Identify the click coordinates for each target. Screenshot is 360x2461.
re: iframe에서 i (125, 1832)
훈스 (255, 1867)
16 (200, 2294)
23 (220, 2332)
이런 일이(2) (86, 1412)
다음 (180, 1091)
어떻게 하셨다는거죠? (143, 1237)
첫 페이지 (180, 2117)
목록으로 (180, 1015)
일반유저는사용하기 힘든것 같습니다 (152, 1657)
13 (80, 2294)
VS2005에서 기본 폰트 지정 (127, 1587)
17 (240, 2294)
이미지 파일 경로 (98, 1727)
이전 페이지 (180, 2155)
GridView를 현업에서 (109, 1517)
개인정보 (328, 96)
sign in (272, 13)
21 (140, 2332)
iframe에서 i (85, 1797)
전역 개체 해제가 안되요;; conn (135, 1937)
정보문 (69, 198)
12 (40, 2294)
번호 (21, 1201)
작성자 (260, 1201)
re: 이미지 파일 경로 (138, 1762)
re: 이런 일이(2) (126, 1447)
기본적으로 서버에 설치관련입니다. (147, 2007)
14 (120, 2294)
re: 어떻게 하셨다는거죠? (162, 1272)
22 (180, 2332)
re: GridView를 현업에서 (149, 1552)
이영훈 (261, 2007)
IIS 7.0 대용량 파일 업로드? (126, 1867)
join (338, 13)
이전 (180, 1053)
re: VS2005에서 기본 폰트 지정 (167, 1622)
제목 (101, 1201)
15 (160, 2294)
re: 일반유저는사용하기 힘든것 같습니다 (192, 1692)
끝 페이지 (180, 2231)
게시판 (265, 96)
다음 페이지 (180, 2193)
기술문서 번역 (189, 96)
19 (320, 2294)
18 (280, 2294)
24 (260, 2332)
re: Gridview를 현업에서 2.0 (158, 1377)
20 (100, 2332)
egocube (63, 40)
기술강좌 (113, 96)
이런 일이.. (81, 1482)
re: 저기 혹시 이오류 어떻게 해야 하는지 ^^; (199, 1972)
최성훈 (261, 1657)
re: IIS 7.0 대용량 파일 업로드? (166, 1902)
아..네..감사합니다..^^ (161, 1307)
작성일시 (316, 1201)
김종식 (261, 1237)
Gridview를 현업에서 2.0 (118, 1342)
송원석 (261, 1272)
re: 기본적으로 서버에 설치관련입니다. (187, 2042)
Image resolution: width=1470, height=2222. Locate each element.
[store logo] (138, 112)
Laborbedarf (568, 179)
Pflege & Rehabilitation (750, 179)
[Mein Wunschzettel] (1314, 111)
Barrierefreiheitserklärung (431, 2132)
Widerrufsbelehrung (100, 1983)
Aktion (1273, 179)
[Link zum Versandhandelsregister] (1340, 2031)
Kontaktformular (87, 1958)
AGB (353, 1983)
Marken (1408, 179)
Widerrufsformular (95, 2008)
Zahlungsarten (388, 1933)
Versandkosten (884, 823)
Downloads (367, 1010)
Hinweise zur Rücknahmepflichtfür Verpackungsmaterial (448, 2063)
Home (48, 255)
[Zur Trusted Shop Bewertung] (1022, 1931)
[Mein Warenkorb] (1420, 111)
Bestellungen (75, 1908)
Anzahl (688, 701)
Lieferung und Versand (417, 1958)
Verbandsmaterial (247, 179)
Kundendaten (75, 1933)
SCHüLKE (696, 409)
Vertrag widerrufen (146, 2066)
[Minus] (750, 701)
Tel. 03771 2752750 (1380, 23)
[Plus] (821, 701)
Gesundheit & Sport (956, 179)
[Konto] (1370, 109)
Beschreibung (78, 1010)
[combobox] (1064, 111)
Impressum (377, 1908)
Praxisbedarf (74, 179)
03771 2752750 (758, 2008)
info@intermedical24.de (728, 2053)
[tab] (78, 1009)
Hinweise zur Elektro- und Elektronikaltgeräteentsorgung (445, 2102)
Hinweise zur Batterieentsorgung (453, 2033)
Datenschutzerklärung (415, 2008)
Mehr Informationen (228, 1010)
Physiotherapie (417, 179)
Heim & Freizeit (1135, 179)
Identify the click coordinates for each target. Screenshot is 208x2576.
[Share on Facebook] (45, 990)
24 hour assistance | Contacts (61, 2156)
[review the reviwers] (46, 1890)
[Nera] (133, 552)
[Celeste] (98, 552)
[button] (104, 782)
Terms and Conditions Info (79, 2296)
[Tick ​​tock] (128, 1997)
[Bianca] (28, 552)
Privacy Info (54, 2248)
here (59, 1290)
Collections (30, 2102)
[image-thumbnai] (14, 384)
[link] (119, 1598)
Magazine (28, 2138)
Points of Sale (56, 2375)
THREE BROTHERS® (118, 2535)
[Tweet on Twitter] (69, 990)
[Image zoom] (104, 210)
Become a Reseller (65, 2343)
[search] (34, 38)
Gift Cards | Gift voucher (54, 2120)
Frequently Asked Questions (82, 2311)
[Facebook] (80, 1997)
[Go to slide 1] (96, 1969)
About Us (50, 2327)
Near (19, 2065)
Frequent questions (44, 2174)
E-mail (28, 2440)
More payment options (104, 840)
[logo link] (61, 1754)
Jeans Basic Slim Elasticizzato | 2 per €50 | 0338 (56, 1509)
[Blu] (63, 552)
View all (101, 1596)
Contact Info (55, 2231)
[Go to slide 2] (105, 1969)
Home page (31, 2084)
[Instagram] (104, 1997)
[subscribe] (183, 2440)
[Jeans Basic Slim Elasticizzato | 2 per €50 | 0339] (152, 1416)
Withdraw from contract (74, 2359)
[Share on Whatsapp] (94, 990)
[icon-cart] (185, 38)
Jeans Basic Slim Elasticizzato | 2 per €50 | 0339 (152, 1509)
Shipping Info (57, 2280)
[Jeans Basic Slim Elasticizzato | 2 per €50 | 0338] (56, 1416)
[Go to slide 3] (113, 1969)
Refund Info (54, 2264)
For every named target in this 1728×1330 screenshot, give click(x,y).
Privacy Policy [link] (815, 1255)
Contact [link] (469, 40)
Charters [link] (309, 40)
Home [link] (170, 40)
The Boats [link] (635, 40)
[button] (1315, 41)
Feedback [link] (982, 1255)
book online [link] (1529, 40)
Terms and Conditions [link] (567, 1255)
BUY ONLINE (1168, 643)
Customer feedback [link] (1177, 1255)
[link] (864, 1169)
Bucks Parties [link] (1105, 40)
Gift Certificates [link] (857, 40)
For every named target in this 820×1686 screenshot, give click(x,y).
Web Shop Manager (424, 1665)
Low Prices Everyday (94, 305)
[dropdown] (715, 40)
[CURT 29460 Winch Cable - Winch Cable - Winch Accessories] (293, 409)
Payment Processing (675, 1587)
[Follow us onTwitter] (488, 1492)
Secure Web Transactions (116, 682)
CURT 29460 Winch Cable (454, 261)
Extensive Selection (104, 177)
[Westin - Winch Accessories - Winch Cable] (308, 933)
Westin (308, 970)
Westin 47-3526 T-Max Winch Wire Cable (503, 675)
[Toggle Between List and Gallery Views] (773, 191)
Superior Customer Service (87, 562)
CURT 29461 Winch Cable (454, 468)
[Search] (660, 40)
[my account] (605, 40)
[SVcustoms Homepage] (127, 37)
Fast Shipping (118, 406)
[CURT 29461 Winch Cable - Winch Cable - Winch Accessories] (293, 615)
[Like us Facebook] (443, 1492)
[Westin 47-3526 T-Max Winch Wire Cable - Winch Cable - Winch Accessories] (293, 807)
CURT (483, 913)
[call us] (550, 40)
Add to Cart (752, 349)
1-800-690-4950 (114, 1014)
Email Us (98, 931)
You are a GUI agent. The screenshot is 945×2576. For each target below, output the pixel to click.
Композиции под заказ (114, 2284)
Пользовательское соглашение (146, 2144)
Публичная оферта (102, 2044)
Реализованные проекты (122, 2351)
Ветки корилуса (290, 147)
++++++
REQUIREMENT:
Repeat exactly the lines above from the one with "E-mail (28, 2440)" up to and including the one with "The Boats [link] (635, 40)". No other line belongs in the reply.

OUTPUT FOR THIS EXERCISE:
E-mail (28, 2440)
More payment options (104, 840)
[logo link] (61, 1754)
Jeans Basic Slim Elasticizzato | 2 per €50 | 0338 (56, 1509)
[Blu] (63, 552)
View all (101, 1596)
Contact Info (55, 2231)
[Go to slide 2] (105, 1969)
Home page (31, 2084)
[Instagram] (104, 1997)
[subscribe] (183, 2440)
[Jeans Basic Slim Elasticizzato | 2 per €50 | 0339] (152, 1416)
Withdraw from contract (74, 2359)
[Share on Whatsapp] (94, 990)
[icon-cart] (185, 38)
Jeans Basic Slim Elasticizzato | 2 per €50 | 0339 (152, 1509)
Shipping Info (57, 2280)
[Jeans Basic Slim Elasticizzato | 2 per €50 | 0338] (56, 1416)
[Go to slide 3] (113, 1969)
Refund Info (54, 2264)
For every named target in this 1728×1330 screenshot, give click(x,y).
Privacy Policy [link] (815, 1255)
Contact [link] (469, 40)
Charters [link] (309, 40)
Home [link] (170, 40)
The Boats [link] (635, 40)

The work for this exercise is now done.